__What to produce__. Format the lines from the one containing "Click the question" through the last line of the entries as a Markdown table with the columns "Row" and "Text", skipping blank lines. Leave the pictures out of the table.

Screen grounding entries
####

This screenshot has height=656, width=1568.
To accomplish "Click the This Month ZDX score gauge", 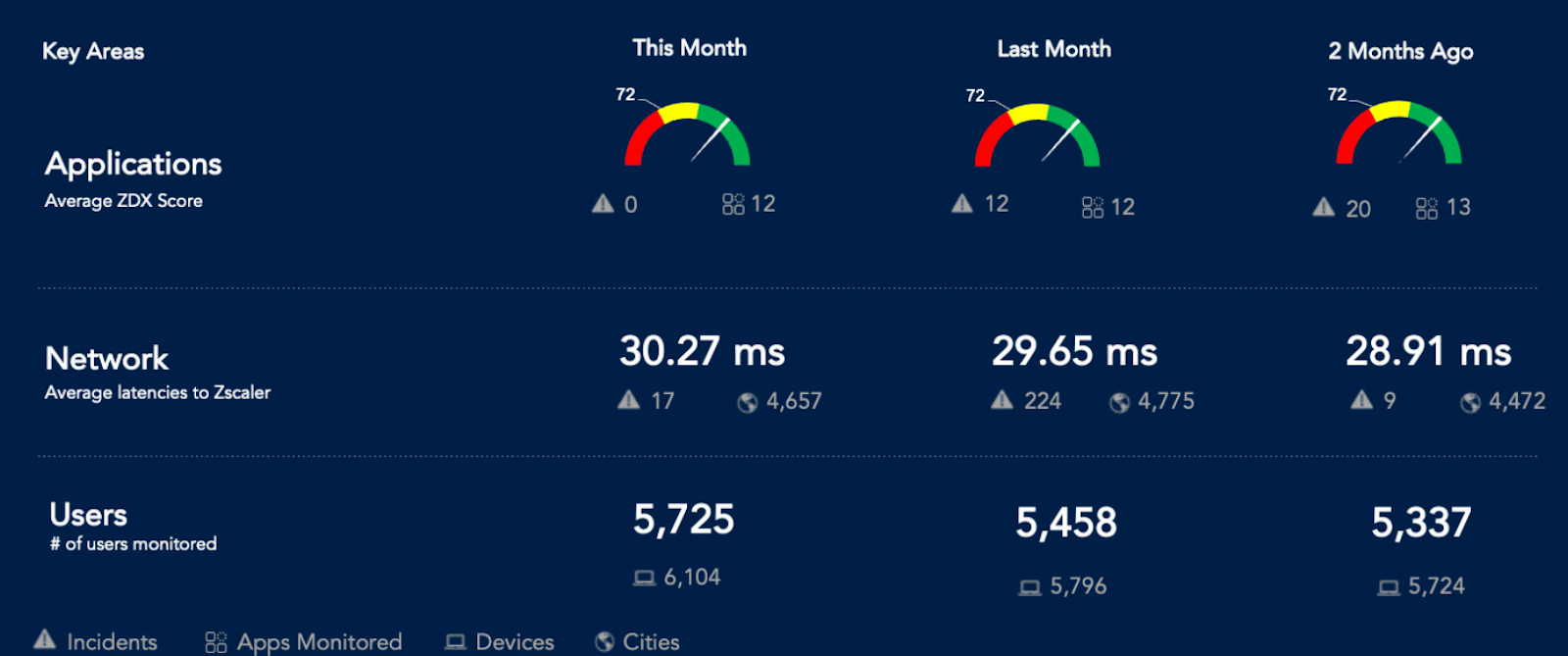I will pos(687,134).
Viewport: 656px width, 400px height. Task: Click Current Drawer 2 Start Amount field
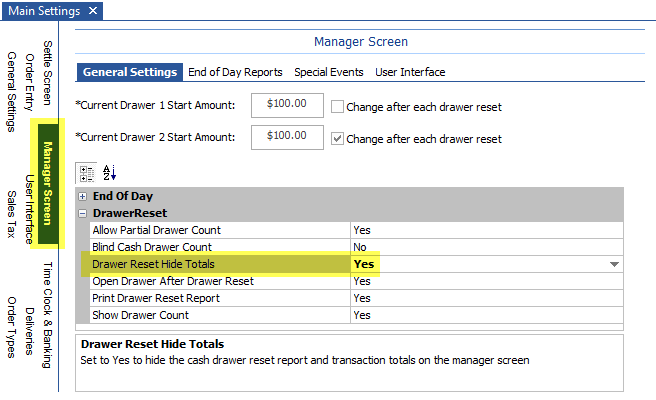click(x=287, y=136)
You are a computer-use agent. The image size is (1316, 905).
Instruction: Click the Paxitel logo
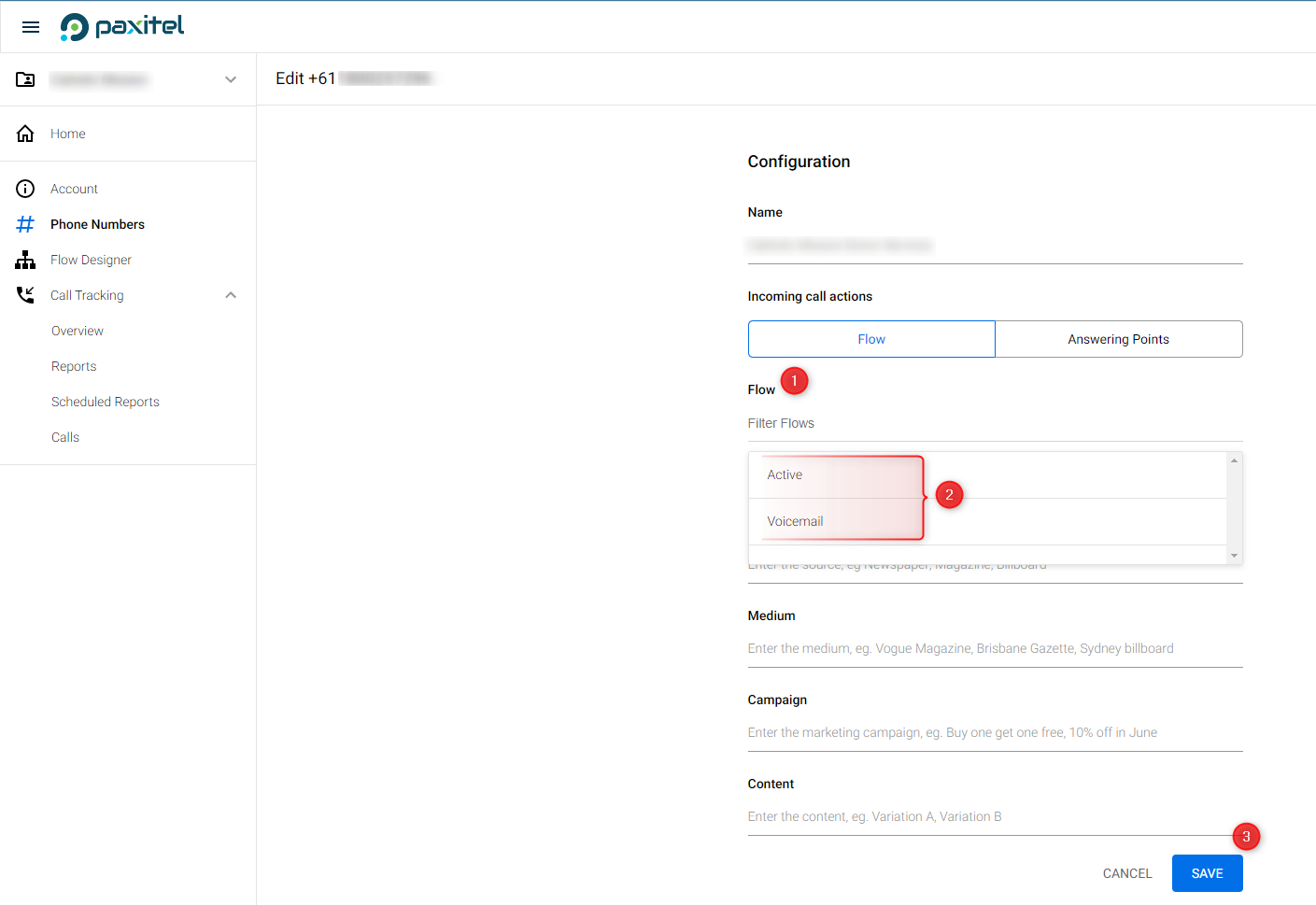(122, 27)
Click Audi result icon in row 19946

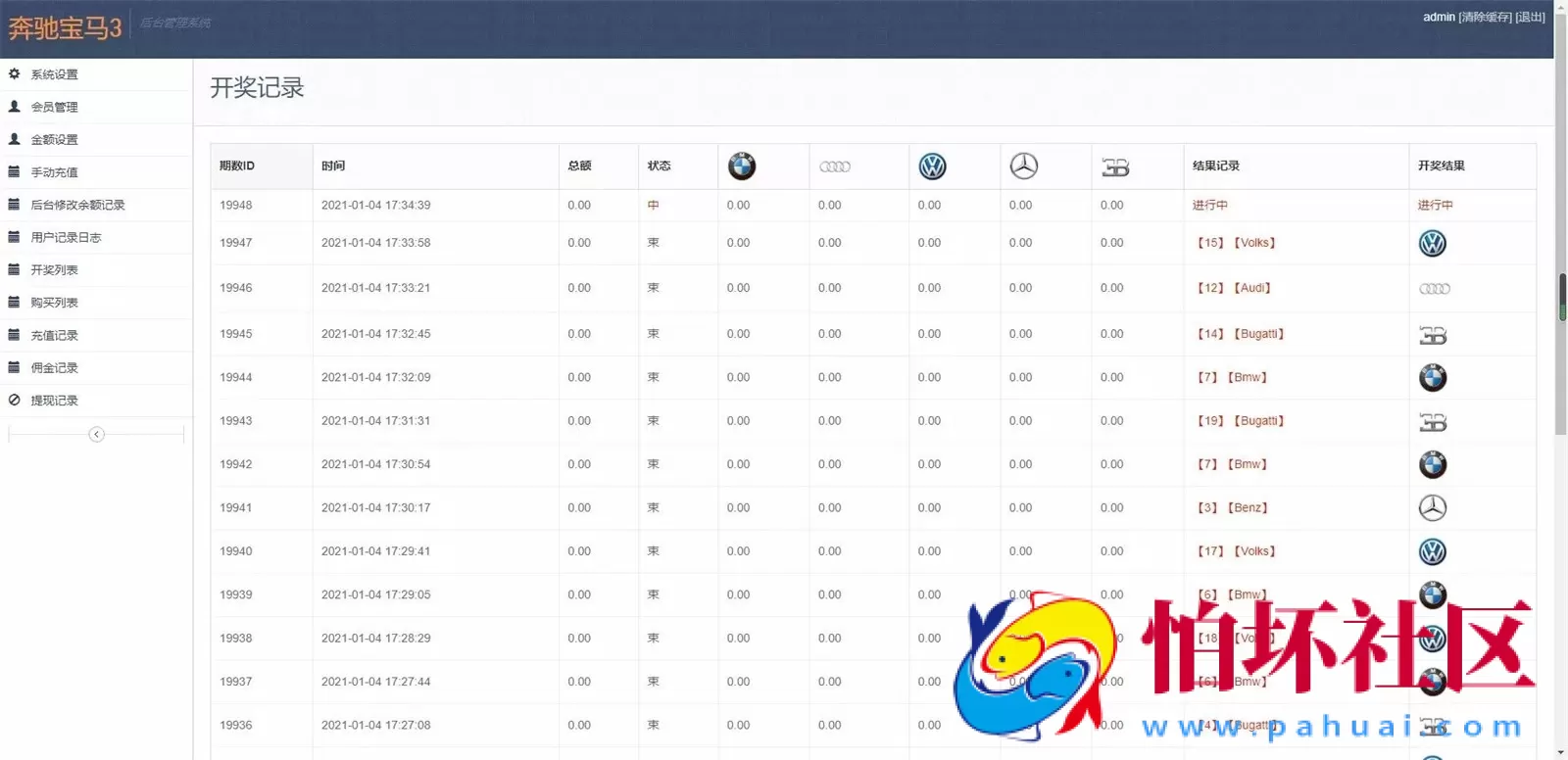[1434, 289]
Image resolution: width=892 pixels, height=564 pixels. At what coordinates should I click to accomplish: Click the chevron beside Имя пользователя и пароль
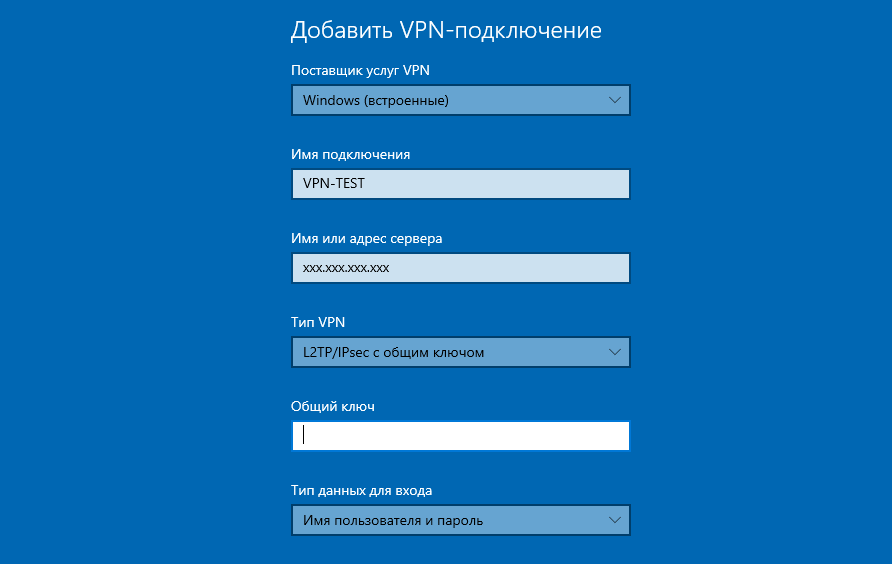(x=614, y=520)
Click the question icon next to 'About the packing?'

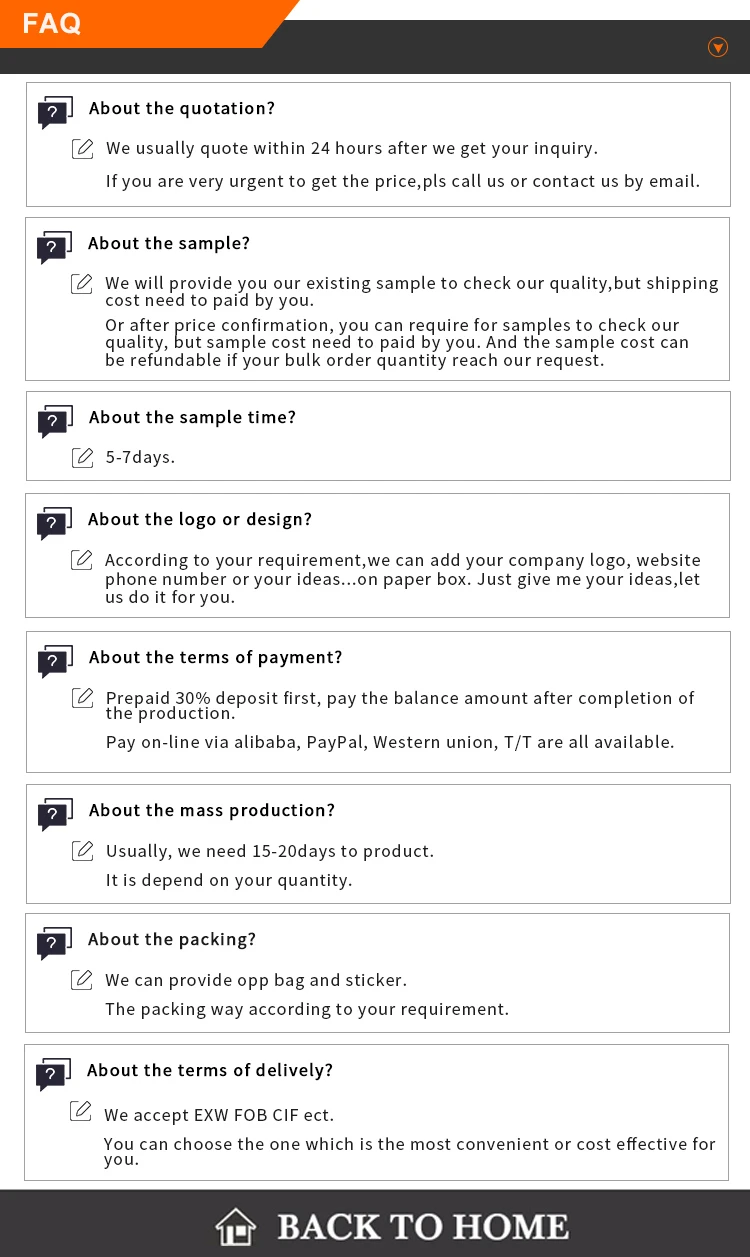pos(54,943)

####

__Reply__.
| Row | Text |
|---|---|
| 1 | Click the question icon next to 'About the packing?' |
| 2 | pos(54,943) |